Israeli scientists claim major cancer breakthrough using ‘tiny scissors’

Israeli scientists have claimed a major breakthrough in the fight against cancer after using Nobel Prize winning technology to destroy cancerous cells in mice, leaving everything around them intact.

In what researchers have called a world first, the study from Tel Aviv University suggests the CRISPR Cas-9 gene editing system, which allows scientists to make precise alterations to DNA, can be used like “tiny scissors” to target and treat cancer in animals.

The technology, which gained its creators the Nobel Prize for Chemistry this year, was examined by cancer expert Professor Dan Peer, who said that there are “no side effects” from the process.

“This technology can extend the life expectancy of cancer patients and we hope, one day, cure the disease”, Prof. Peer said after his peer-reviewed research was published in the Science Advances journal.
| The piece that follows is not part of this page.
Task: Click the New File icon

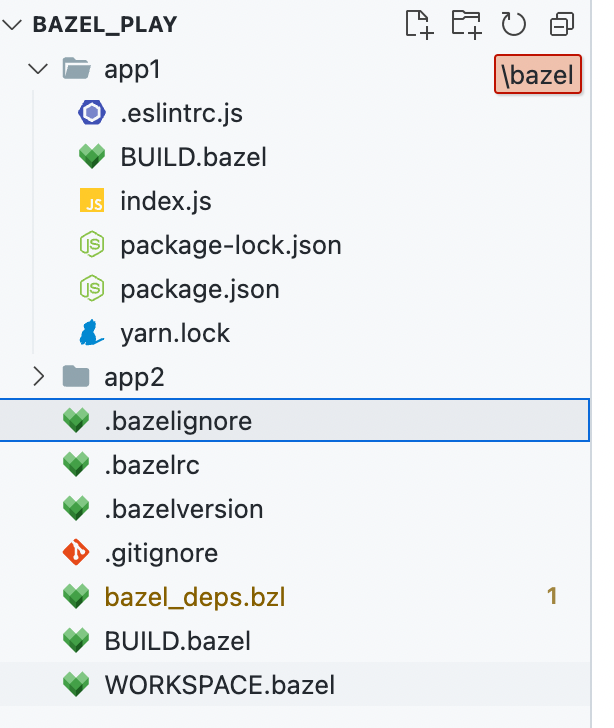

“If we can use this technology, then within three treatments we can destroy a tumour. This technology can physically cut the DNA in cancerous cells, and those cells will not survive.”

Peer told the Times of Israel that there are hopes the process will eventually replace chemotherapy – a technique that, unlike the process used in the Tel Aviv study, is administered to the whole body.

His research involved hundreds of mice with two of the most aggressive types of cancer – glioblastoma, a brain cancer, and metastatic ovarian cancer.

The mice who received treatment were found to have double the life expectancy of the control group, with a 30 percent higher survival rate for glioblastoma and an 80 percent higher survival rate for metastatic ovarian cancer.

Peer said that his team plan to develop the treatment for all cancers and that the technique could be ready to use on humans within two years.

Treatment would be personalised to each patient based on a biopsy which would determine whether they received a general injection or an injection directly into the tumour.

“”It will probably take some time before the new treatment can be used in humans, but we are optimistic”, Professor Peer said.

“When we first spoke of treatments with mRNA twelve years ago, people thought it was science fiction.

“I believe that in the near future, we will see many personalized treatments based on genetic messengers – for both cancer and genetic diseases.”